What are the limitations?
Now that we hope to have convinced you that Hibernate Validation is the way to go because it is so nice and allows you to not duplicate your validation code, we have to admit it has a number of limitations that we’ve hit (not theoretical limitations, but limitations that forced us into duplicating our code and bypassing the automatic validation integration we’ve described earlier with Seam).
Integration with JPA constraints
JPA actually comes with several constraints declarations such as:
-
@Column(nullable = false)
which is the JPA equivalent to Hibernate Validation’s@NotNull
. -
@Column(unique = true)
which checks for column unicity in the database and has no Hibernate Validation equivalent. -
@Table(uniqueConstraints = {@UniqueConstraint(columnNames = {"firstColumn", "secondColumn"})})

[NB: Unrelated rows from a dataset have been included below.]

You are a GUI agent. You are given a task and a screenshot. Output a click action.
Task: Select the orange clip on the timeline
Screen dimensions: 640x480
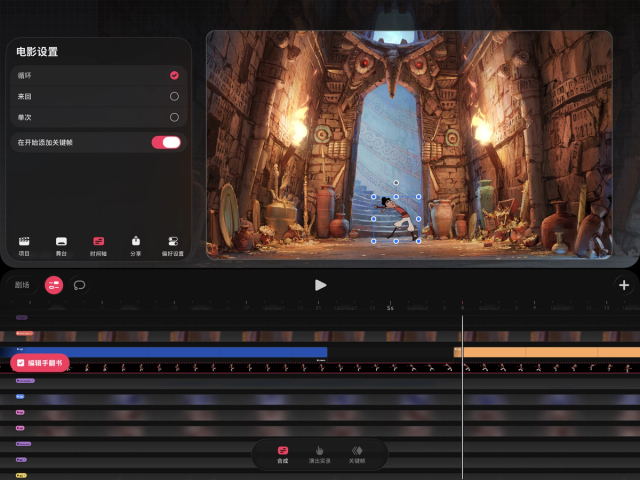546,352
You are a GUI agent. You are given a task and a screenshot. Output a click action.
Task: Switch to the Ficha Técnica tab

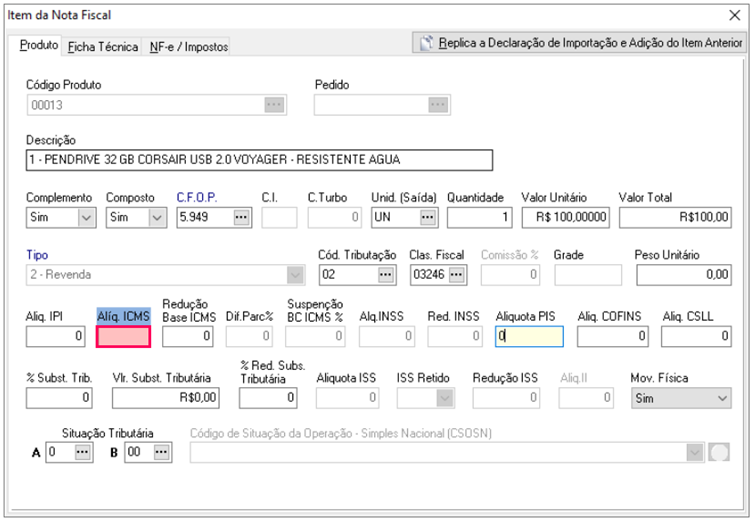point(103,47)
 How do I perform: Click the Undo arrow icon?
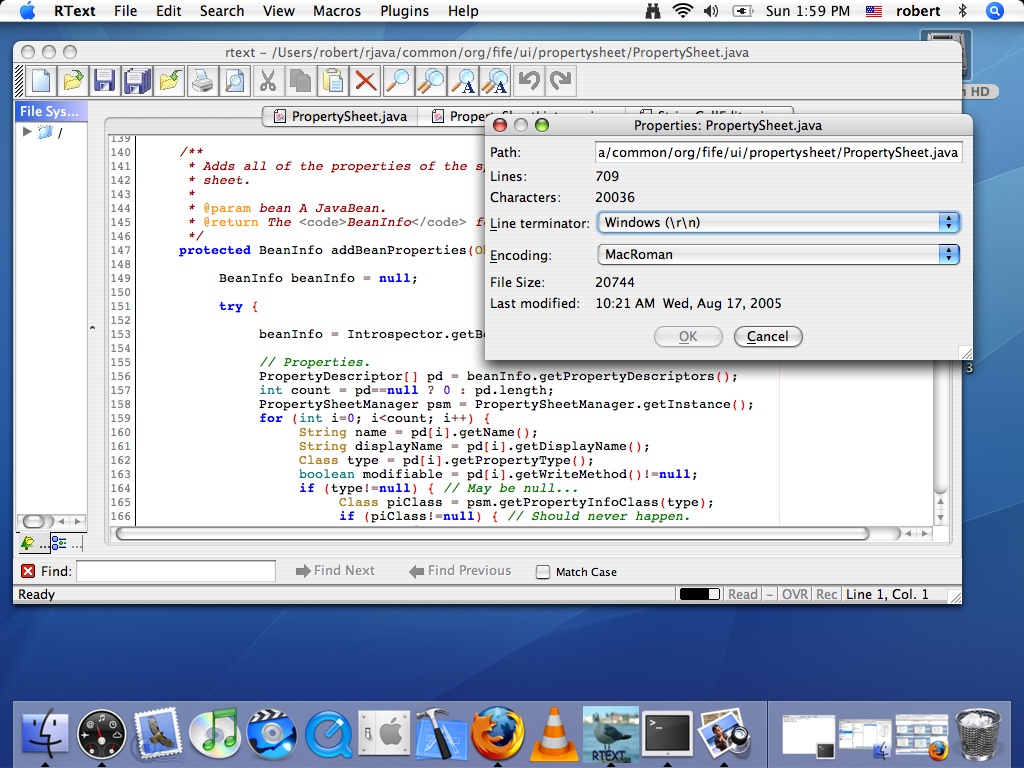pyautogui.click(x=528, y=81)
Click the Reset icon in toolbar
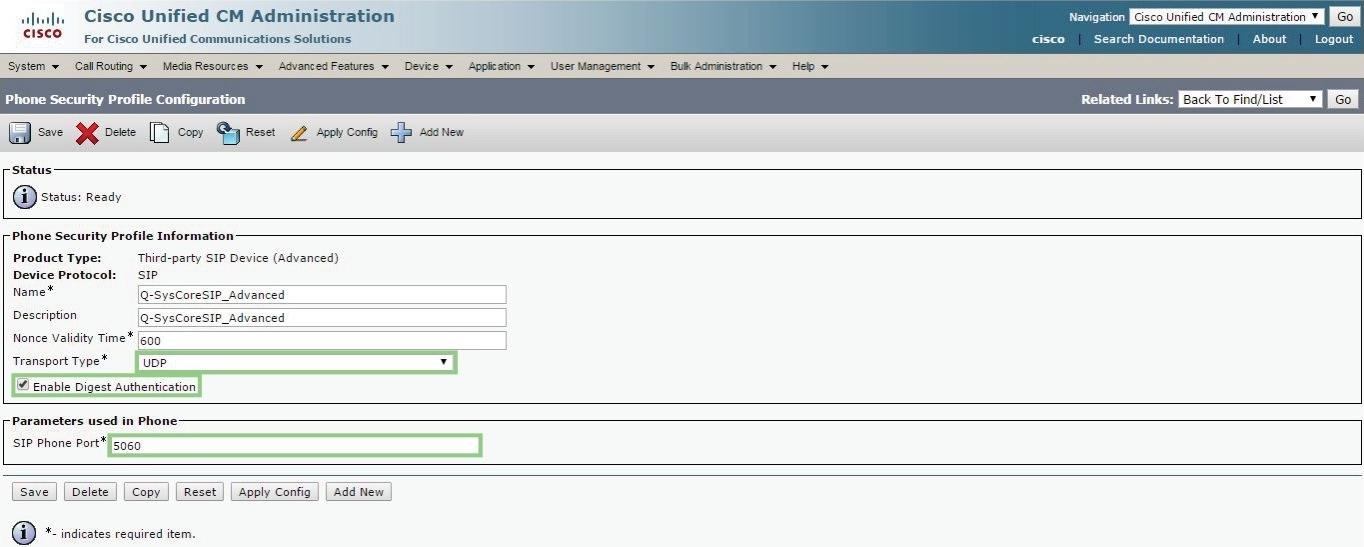Image resolution: width=1364 pixels, height=547 pixels. coord(228,133)
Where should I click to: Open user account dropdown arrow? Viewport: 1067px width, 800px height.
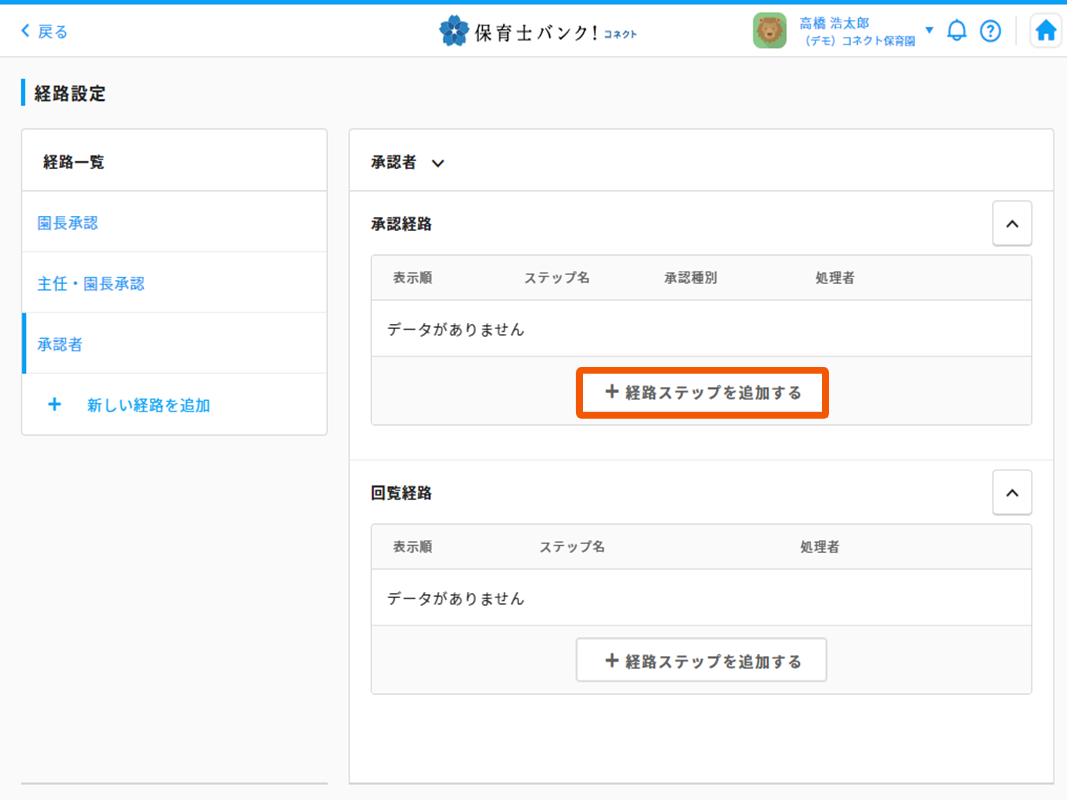pyautogui.click(x=929, y=30)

which checks for multi-column unicity in the database and has no Hibernate Validation equivalent.
The duplication of the "NOT NULL" database constraint between JPA and Hibernate Validation is not merely unfortunate:
-
@Column(nullable = false)
does not allow us to specify a custom error message. -
@Column(nullable = false)
generates a different exception than Hibernate Validation when attempting to persist an invalid entity. -
@Column(nullable = false)
is not used by Hibernate Validation or Seam when checking for invalid values in the view. -
@NotNull
only generates database-level constraints when using Hibernate for persistence (which is a moot point currently since Hibernate Validation is mostly used with Hibernate persistence, but will become relevant once standardised as JSR-303)

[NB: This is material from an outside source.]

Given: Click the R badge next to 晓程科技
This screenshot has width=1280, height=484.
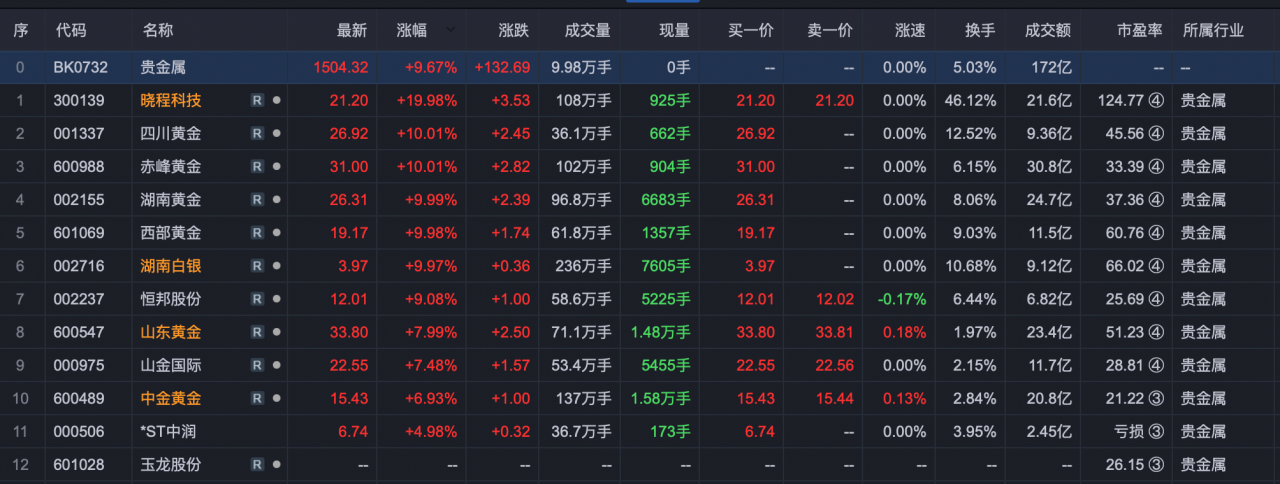Looking at the screenshot, I should point(257,100).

Furthermore, for the same reasons, unicity constraints defined in JPA cannot be localised, generate a different exception, and are not used in Hibernate Validation and Seam. What is worse though is that they cannot be replaced by an equivalent custom Hibernate Validation constraint for several practical reasons (API problems we can overcome), and one more fundamental and implacable reason: unicity can only be checked reliably while committing the transaction. Indeed, because it depends on other values in the database, nothing prevents other concurrent transactions from modifying other values after you’ve checked manually for unicity and before you commit your transaction (aside from locking).
Forgetting the fundamental issue, we’ve attempted to implement our own unicity constraint in Hibernate Validation, for sport mainly, and in order to check if that framework was really capable of providing an alternative to JPA’s unicity constraints.

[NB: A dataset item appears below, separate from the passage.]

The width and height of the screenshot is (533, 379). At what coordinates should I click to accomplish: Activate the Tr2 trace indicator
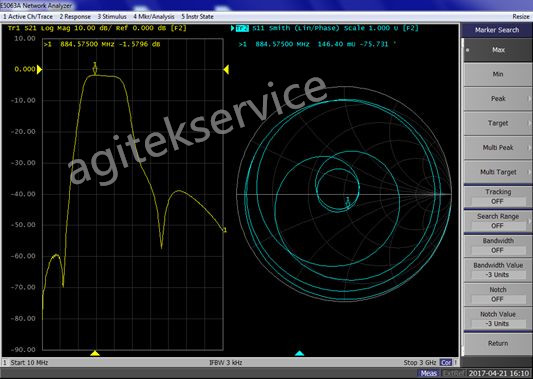(x=242, y=28)
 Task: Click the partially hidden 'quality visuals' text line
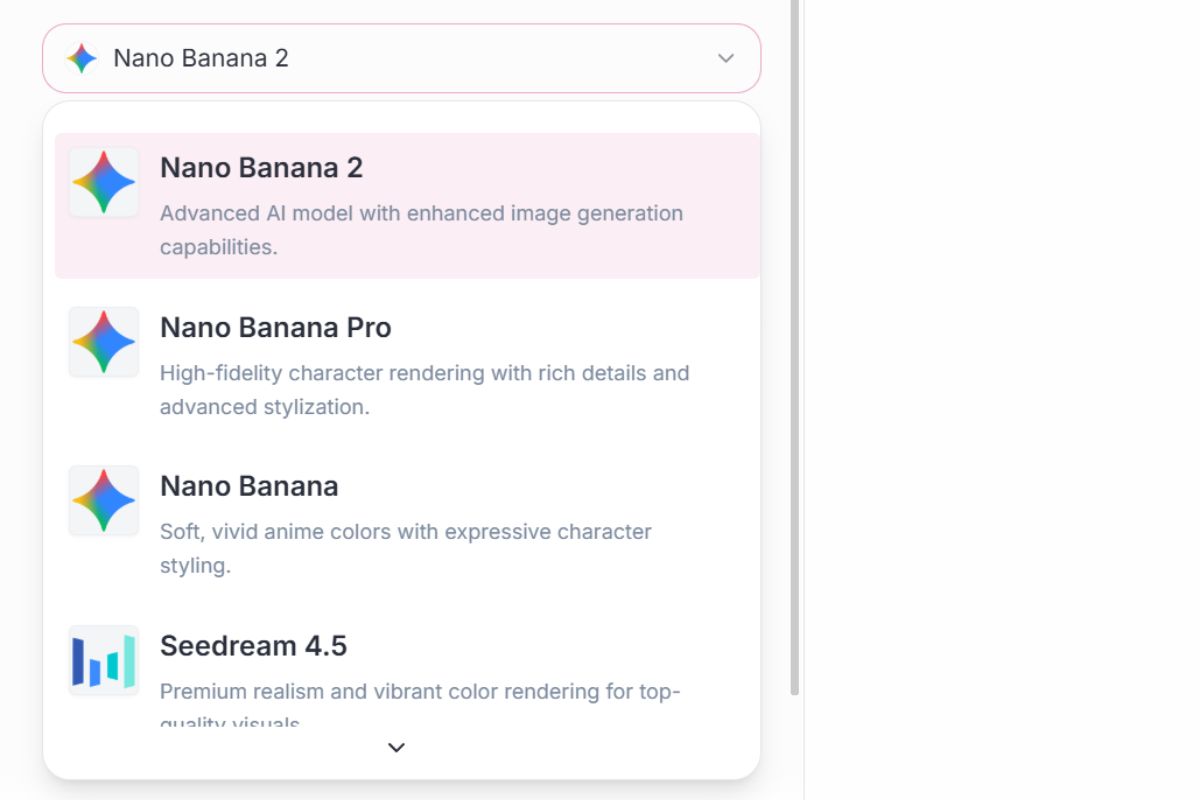(230, 720)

Our attempt at checking for unicity in Hibernate Validation
Let us start simply by adding a single-column unicity constraint to Hibernate Validation on our entity:
Person.java
@Entity
public class Person {
...
@NotNull // instead of @Column(nullable = false)
@Unique // instead of @Column(unique = true)
@EMailValidator // no JPA equivalent
private String emailAddress;
...
}
Here is how the @Unique
annotation would be defined:
Unique.java
@Documented
@ValidatorClass(UnicityValidator.class)
@Target({ ElementType.METHOD, ElementType.FIELD })
@Retention(RetentionPolicy.RUNTIME)
public @interface Unique {
String message() default "{validator.unique}";
}
And here is how we would define the validation class:
UnicityValidator.java
public class UnicityValidator implements Validator<Unique> {
public void initialize(Unique annotation){}
public void isValid(Object value){
// null values are validated by other validators
if(value == null)
return true;
// here we check for unicity by checking if any other entity
// of the same class holds the same value
// ... wait a sec ... how do we do that without having
// the entity and the property we are validating???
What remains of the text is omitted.